* Problems to work on *
A. In the Plump story, why do the nurses fail when they try to phone for help?
B. List every line in the entries that contains the string "text".

* Page *

Runt, tbe pride of the police force, follows Plump, but in the tussle is severely worsted. The nurses in the sanatorium are in a very nervous state owing to their dread of burglars and the least noises drives them into a panic. Plump reaches the sanatorium followed by Runt and other policemen, whom he has summoned to assist him. Plump's entrance at the sanatorium in a wild and dishevelled condition throws the nurses into a frenzy of fear, and they attempt to phone for help only to learn that a real burglar has entered the house during the excitement and has cut the telephone connection.

The screams of the nurses have been heard by Runt and his fellow-policemen and, rushing to the house, they overpower the unfortunate Plump and drag him off to the station, where the head nurse lodges a complaint of burglary against Plump. He begs the officials to release him and explains his predicament, and is finally able to convince them of the truth of his statements. On his release he rushes madly to his home, accompanied by the doctor and the head nurse and, as if Fate, desirous of making amends for his misfortunes of the earlier part of the night, Plump is rewarded by the appearance of the doctor bearing in his arms not one, but three bouncing boys.

* Records for this exercise *

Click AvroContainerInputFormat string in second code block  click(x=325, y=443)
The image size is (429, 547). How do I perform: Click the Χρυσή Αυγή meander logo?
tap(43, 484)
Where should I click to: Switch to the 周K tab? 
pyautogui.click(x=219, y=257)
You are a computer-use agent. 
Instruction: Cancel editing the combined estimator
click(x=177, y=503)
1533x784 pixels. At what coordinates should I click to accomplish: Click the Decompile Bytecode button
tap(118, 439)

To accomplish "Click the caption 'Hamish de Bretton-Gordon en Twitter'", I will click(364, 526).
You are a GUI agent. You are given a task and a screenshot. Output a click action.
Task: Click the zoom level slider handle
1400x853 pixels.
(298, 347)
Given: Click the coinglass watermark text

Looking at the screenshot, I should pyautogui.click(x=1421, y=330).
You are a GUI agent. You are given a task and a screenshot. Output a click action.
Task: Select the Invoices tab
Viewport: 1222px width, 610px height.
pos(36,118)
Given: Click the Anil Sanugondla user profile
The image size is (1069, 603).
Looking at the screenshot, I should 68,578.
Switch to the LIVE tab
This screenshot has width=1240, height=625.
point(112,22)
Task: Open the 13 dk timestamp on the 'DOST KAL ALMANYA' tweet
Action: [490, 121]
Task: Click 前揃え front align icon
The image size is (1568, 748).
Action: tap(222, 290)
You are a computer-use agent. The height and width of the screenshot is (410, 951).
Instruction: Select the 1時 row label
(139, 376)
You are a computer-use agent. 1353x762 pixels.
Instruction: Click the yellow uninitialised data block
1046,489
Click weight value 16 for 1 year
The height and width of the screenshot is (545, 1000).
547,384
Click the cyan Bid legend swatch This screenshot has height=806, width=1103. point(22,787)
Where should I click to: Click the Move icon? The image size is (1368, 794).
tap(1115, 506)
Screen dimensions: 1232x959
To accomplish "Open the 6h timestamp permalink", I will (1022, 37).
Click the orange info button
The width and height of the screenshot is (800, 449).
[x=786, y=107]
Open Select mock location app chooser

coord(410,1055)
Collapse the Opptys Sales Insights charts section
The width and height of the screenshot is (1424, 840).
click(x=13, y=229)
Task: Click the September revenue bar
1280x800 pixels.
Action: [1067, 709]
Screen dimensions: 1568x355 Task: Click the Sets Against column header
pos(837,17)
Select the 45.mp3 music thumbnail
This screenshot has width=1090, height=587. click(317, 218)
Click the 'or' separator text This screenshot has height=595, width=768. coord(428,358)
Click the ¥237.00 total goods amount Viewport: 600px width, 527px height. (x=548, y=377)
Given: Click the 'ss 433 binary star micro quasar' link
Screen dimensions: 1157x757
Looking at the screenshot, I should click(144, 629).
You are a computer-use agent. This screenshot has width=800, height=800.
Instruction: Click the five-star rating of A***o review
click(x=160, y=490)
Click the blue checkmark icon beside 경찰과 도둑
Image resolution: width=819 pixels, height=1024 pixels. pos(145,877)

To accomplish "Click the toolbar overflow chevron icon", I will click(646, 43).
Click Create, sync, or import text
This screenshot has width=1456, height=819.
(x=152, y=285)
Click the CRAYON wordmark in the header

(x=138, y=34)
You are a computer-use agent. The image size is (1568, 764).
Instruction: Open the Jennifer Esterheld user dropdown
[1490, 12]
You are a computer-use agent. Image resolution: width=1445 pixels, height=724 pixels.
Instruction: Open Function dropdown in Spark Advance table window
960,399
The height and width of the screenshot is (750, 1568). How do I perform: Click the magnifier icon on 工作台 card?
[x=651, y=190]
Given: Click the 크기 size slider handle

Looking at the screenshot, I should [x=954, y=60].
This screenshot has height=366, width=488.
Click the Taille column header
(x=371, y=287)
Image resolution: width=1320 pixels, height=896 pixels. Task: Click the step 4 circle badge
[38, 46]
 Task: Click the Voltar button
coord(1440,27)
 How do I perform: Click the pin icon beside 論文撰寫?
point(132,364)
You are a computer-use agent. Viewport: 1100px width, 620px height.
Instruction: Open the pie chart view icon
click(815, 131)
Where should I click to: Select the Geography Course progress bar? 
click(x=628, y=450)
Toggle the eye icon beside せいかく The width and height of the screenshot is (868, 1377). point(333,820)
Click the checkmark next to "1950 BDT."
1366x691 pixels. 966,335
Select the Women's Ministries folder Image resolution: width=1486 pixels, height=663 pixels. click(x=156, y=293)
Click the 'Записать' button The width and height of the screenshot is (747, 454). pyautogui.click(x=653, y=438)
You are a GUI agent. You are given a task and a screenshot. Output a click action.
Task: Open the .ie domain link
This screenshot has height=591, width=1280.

* Results for each task *
A. A real burglar had gotten into the house during the excitement and cut the telephone connection.

B.
Given: Click the coinglass watermark text
Click the 'or' separator text This screenshot has height=595, width=768. coord(428,358)
Click Create, sync, or import text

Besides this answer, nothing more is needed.